Nationally, the low cost and reliability of wind power continued to drive strong industry growth in the third quarter. Significantly, seven states now have enough wind projects under construction or in advanced stages of development to more than double their capacity to generate electricity from the wind when they are completed. Those include heartland states with land-based wind under development—Arkansas, Nebraska, New Mexico, South Dakota, and Wyoming—as well as coastal states Maryland and Massachusetts, where offshore wind is poised to scale up.
“The wind is always blowing in the U.S. and the latest wind turbine technology helps affordably and reliably put more of that natural resource to work,” said Tom Kiernan, CEO of AWEA. “With projects underway in over 30 states, wind is rapidly expanding as a major source of American energy, good jobs and clean air.”
As the industry expands, wind turbines are themselves growing much more powerful and efficient at delivering low-cost, clean energy to American homes and businesses. Longer blades are helping turbines capture more of the wind resource blowing past. New wind farms also leverage big data and machine learning to improve power output and reduce downtime by anticipating maintenance problems before they arise. These advances drive down costs and translate into major efficiency gains.
The average utility-scale wind turbine installed in 2017 was rated at 2.32 MW, enough to power over 750 American homes for a full year. More powerful wind turbines are on the horizon. In the third quarter, new orders for wind turbines include land-based turbines above 4 MW for the first time, which are capable of powering 1,400 homes a year.
To put the significance of this technological advance in context, only two operating land-based wind farms currently use turbines rated above 3.5 MW. That will soon change as the industry quickly embraces new technology; there are currently 12 more projects in development that plan to use turbines rated above 3.5 MW. Offshore wind turbines can be even more powerful, with turbines typically rated above 6 MW.
U.S. wind farms now represent a total 90,550 MW of electricity generating capacity, with 612 MW installed in the third quarter of 2018. That’s enough wind power capacity to power 27 million average U.S. homes, with more than 54,000 wind turbines operating in 41 states plus Guam and Puerto Rico.

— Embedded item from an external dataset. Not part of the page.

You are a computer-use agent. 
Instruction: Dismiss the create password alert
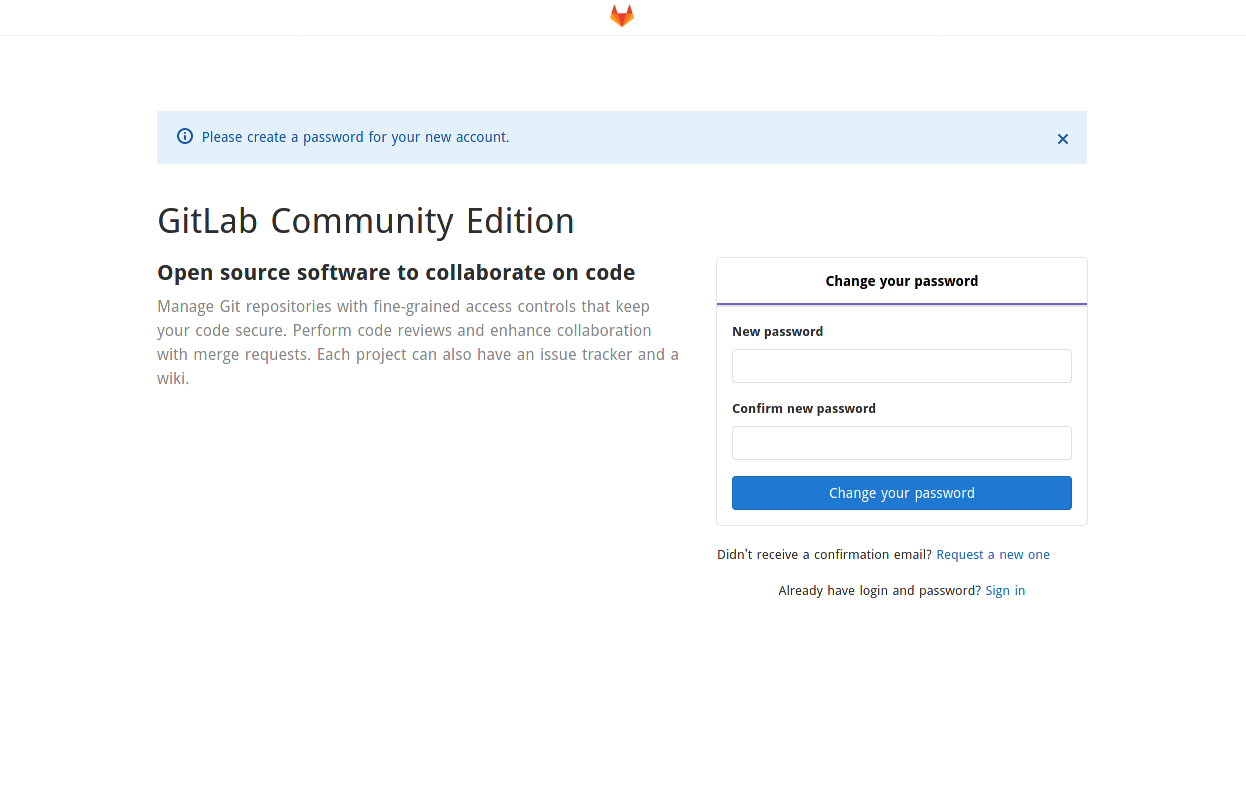[x=1063, y=139]
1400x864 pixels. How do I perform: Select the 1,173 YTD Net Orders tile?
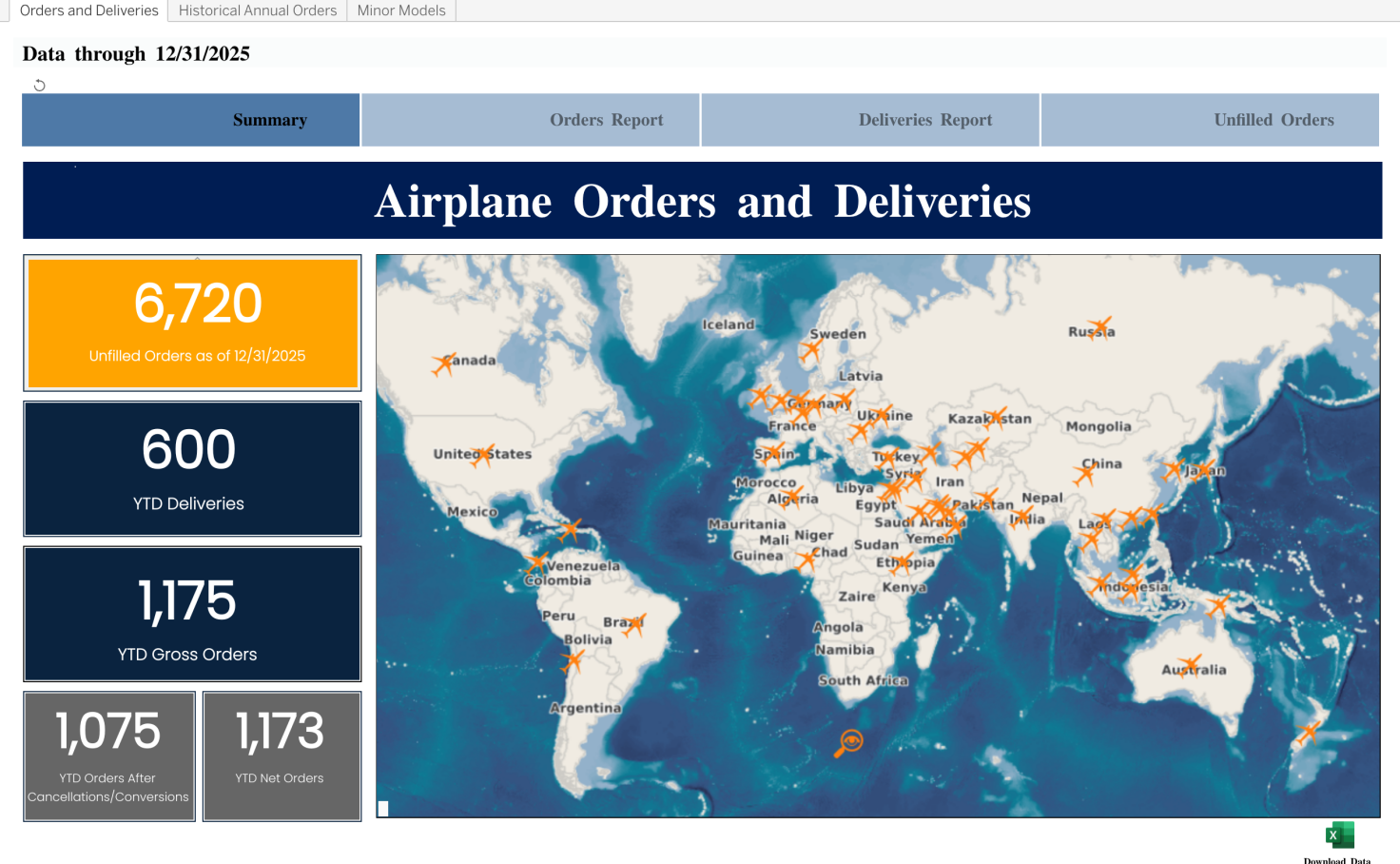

There is a strong near-term wind farm pipeline comprised of 37,965 MW of wind power capacity. These wind farms are either actively under construction or have entered advanced stages of development through a major milestone such as placing a turbine order or finding a buyer for their power. During the third quarter, projects totaling 2,180 MW started construction and a further 2,327 MW entered advanced development.
Wind power’s low and stable prices continued to drive strong demand from utilities and corporate customers in the third quarter. Over the last several years, non-utility customers including major consumer brands, cities, universities, and even the U.S. military have together become a major source of demand for wind power. In just three quarters of 2018, non-utility wind energy customers signed contracts for more wind power capacity than any other year. That includes 945 MW purchased in the third quarter by customers including first-time buyers Smucker’s, Boston University, and Royal Caribbean Cruise Lines. Cumulatively, non-utility purchases of wind power capacity in the U.S. have exceeded 10,000 MW.
Utilities signed contracts for 1,522 MW of wind capacity in the third quarter, including the largest procurement of U.S. offshore wind to-date from the 800 MW Vineyard Wind project by Eversource Energy, National Grid, and Unitil. Every day, utilities and tens of millions of U.S. electricity consumers rely on wind power as an affordable and highly predictable part of the energy mix. Wind supplies over 30 percent of the electricity generated in four states.
Increased reliance on affordable wind power benefits consumers, fuels economic growth, boosts U.S. energy security, and leads to a cleaner, healthier environment for everyone. Wind turbines don’t require expensive fuel to produce electricity, but they must be assembled, built and operated by over 105,000 Americans who work in the wind industry. Wind farms are often paired with agriculture, an advantage for farmers and ranchers who volunteer to lease small portions of their land in exchange for drought-proof payments totaling $267 million a year. And using wind power creates healthcare savings for Americans worth an estimated $8 billion a year through avoided air pollution that triggers smog and asthma attacks.